_Qué se pide_
Por favor, escribe la continuación del artículo sobre los objetos inusuales hallados con inteligencia artificial en el archivo del Hubble, empezando justo después de su última oración.

_Texto mostrado_
####################

¿Cuántas cosas importantes quedan perdidas en un cajón solo porque nadie tuvo tiempo de revisarlo? Algo así pasó en el espacio: durante años, el Telescopio Espacial Hubble guardó señales extrañas a la vista de todos, pero mezcladas entre millones de imágenes.

Ahora, un nuevo análisis realizado con inteligencia artificial sobre el archivo del Hubble detectó más de 1.400 objetos cósmicos inusuales. El hallazgo fue publicado en Astronomy & Astrophysics y fue liderado por David O’Ryan y el español Pablo Gómez, ambos vinculados a la ESA.

Foto del Telescopio Espacial Hubble

La pieza clave fue AnomalyMatch, una herramienta de aprendizaje automático (sistema que aprende patrones a partir de datos). Ese mecanismo revisó cerca de 100 millones de recortes de imágenes del cielo y, en apenas dos días y medio, señaló unos 1.400 objetos anómalos. Más de 800 nunca habían sido documentados antes.

El dato impresiona por una razón simple: el archivo del Hubble acumula más de 35 años de observaciones desde 1990. Es una de las bases de datos astronómicas más completas jamás reunidas, pero también un desafío casi imposible de revisar a mano.

La IA funcionó como quien pasa un imán por una caja llena de tornillos, llaves y piezas sueltas para detectar las que no encajan. No “entendió” el universo como un astrónomo. Hizo otra cosa: recorrió el cableado visual del archivo y marcó los fragmentos que rompían la rutina.

En vez de buscar solo lo conocido, el sistema activó un interruptor distinto. Se concentró en lo raro. Es decir, en formas, brillos o estructuras que no seguían el patrón habitual de galaxias, estrellas o discos ya clasificados.

Ahí apareció la parte más reveladora. Entre los objetos detectados hay galaxias en fusión, con formas caóticas por la interacción gravitacional entre sistemas; estructuras con largas corrientes de estrellas y gas; y lentes gravitacionales, un efecto en el que la gravedad curva el espacio-tiempo y deforma la luz de lo que está detrás.

Un archivador cósmico que ya no se revisa hoja por hoja

También surgieron objetos con aspecto casi doméstico. Algunas galaxias recuerdan a medusas por sus extensiones de gas, como tentáculos. Otros discos de formación planetaria vistos de canto parecen una hamburguesa cósmica, con una franja central más oscura y bordes luminosos.

####################

_Material proporcionado_
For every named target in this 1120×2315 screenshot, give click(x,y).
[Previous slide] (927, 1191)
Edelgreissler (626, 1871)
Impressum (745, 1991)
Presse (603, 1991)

####################

_Resultado del ejercicio_
Objetos anómalos descubiertos en archivos de Hubble

Y varias decenas ni siquiera encajan en las clasificaciones astronómicas actuales. Ese punto es la clave del estudio: no solo encontró piezas perdidas, también reveló que quizá el mueble donde se guardaban tenía compartimentos que todavía no sabíamos nombrar.

Según un comunicado difundido por la Agencia Espacial Europea, este enfoque muestra una oportunidad concreta para la ciencia: explorar archivos gigantes a una velocidad imposible para equipos humanos. Hasta ahora, muchos de estos hallazgos dependían de revisiones manuales o de un golpe de suerte durante una observación puntual.

Estructuras cósmicas captadas por IA que habían pasado inadvertidas

Eso cambia el mapa de trabajo. Si un algoritmo puede revisar en días lo que a una persona le llevaría años, los astrónomos pueden dedicar más tiempo a interpretar el hallazgo y menos a buscarlo a ciegas.

Además, este mecanismo puede ser central para los observatorios que vienen. Misiones como Euclid, el telescopio espacial Nancy Grace Roman o el Observatorio Vera C. Rubin producirán volúmenes de datos todavía más grandes.

La señal de fondo es esperanzadora: a veces la ciencia no necesita mirar más lejos, sino aprender a abrir mejor sus viejos cajones. Y en ese engranaje, la IA empieza a convertirse en una linterna práctica para encontrar lo que siempre estuvo ahí.